Recycle plastic, not presentations

When you’re asked to prepare a presentation, what’s the first thing you do?


More often than not, your answer will be either “Panic” or “Open up an old presentation deck and figure out which slides I can use.” Others manage their panic while searching for slides they can reuse.


If we recycled plastic water bottles at the rate that we did our slides, fish and bird populations throughout the world would thrive.


I’ll address the “panic” part in a separate post. Today I’d like to suggest that we put an end to Corporate America’s biggest recycling program: re-purposing old slides. When we start recycling slides we start down a long and arduous path of editing decks and emailing versions back and forth with our colleagues.


For all that work we put into the presentation deck, we have very little to show. We’re surprised when we didn’t captivate the room, or that we didn’t get what we needed from our meeting. In many cases we don’t get through the deck, or the client ignores it entirely.

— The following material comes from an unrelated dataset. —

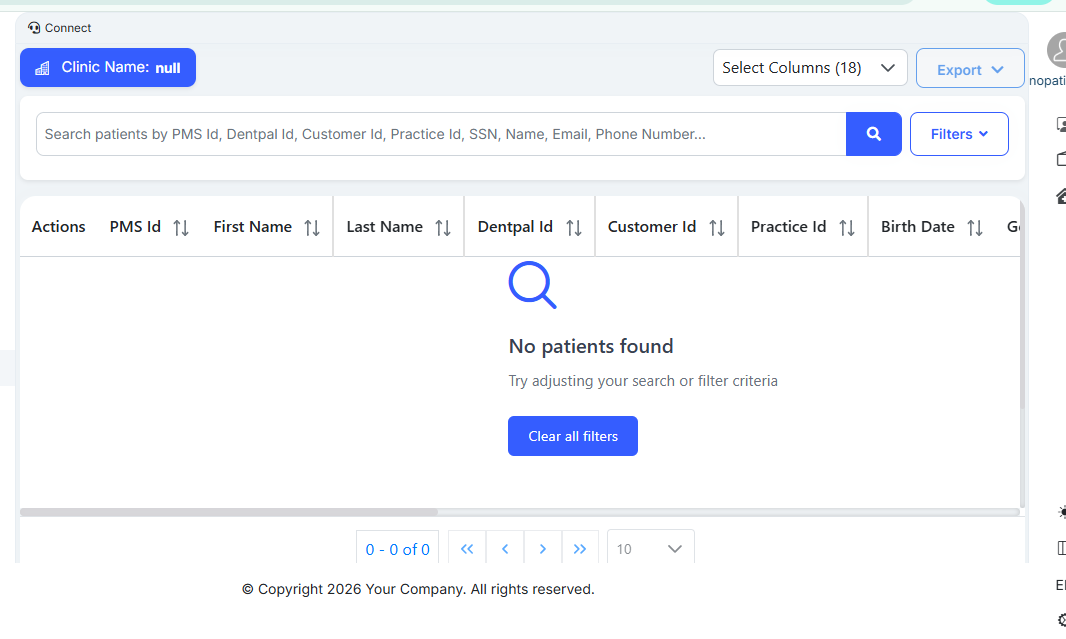Go to previous page of results
This screenshot has width=1066, height=639.
505,549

Why does this happen? It turns out that if we’re making our presentation about the audience and the exchange we’d like to have in a meeting, old slides probably won’t work.


We want to create relevant conversations instead of designing and organizing slides. Imagine if we put our time and resources towards collaborating with our colleagues or event organizer about how to intersect our goals with those of our audience? You can get more from your colleagues in a conversation than you can in a series of email exchanges about reordering slides.


You might end up using a slide or two from an earlier presentation, but the process is much more effective if you know what you want to convey first. We’re letting the availability of slides dictate our process. We might find that we don’t even need a deck at all.


Stop the slide recycling madness.

Pick up the phone, get on Skype or walk down the hall and have a conversation about how to select the most important points for your audience at this moment in time. In our workshops we recommend having the presentation 80% complete before turning on your computer and opening a presentation file. Think of the energy you’re conserving while also creating a better presentation.


Side note: This blog post was inspired by an exchange earlier this morning. I ran into a friend from college in D.C. After catching up on respective family news, he mentioned that he had to completely redo a PPT deck because of an overnight policy change. He laughed because he knew his client didn’t need a deck, they needed an explanation as to what the policy change meant for their business.


How difficult would it be to stop this habit?